Marcel, my Mr. Moo, bunnyhead, fattest, furriest, and friendliest of the cats that live in this house, died today, struck by a car, instantly killed.
Of course he should have been a house cat. But he started life on a farm, and would not tolerate being inside for more than a day. He was miserable when he was locked in; he'd claw at the screens and doors until his paws bled. I knew I was playing a terrible risky game to let him come and go like that, but I never saw him go into the street. He'd walk along the curb sometimes, but never in the street. It doesn't matter. I'll feel guilty enough once this heavy slab of grief has lifted a bit.

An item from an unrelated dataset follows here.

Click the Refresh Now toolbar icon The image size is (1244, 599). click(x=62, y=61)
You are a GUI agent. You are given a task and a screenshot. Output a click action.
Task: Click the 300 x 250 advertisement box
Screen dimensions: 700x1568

I don't know why I stayed home from work today, but I did, and as it turned out Marcel and I had some good time together. He had been gone most of yesterday and today, but he came strolling in to see me this afternoon. "Mr. Moo!" I cried out, as I always do when he pops in, because it's the way we begin our ritual, having what I call our conversations, me holding his not inconsiderable bulk in my arms while we chirrup and meow to each other for 10 minutes or so. After I put him down he lolled about my feet for a while, fussing for more attention, and I reached down to tickle him and he rolled over and I scritched his soft tummy and then it was time for me to go. As I left he came bounding outside with me and watched me get in the car and drive away. And when I came home, he was dead. Jeff has just buried him, struggling for hours with the ungiving caliche in the backyard. I wasn't going to tell anyone about Marcel's death, but then he was such a beautiful and such a sweet-natured cat that I wanted to memorialize him. I'll miss him, I miss him now, and he should have been here enjoying life for much longer than he was.
He liked drawers. I'd open the bottom drawer of my desk, and he'd curl up in it while I puttered about on the computer.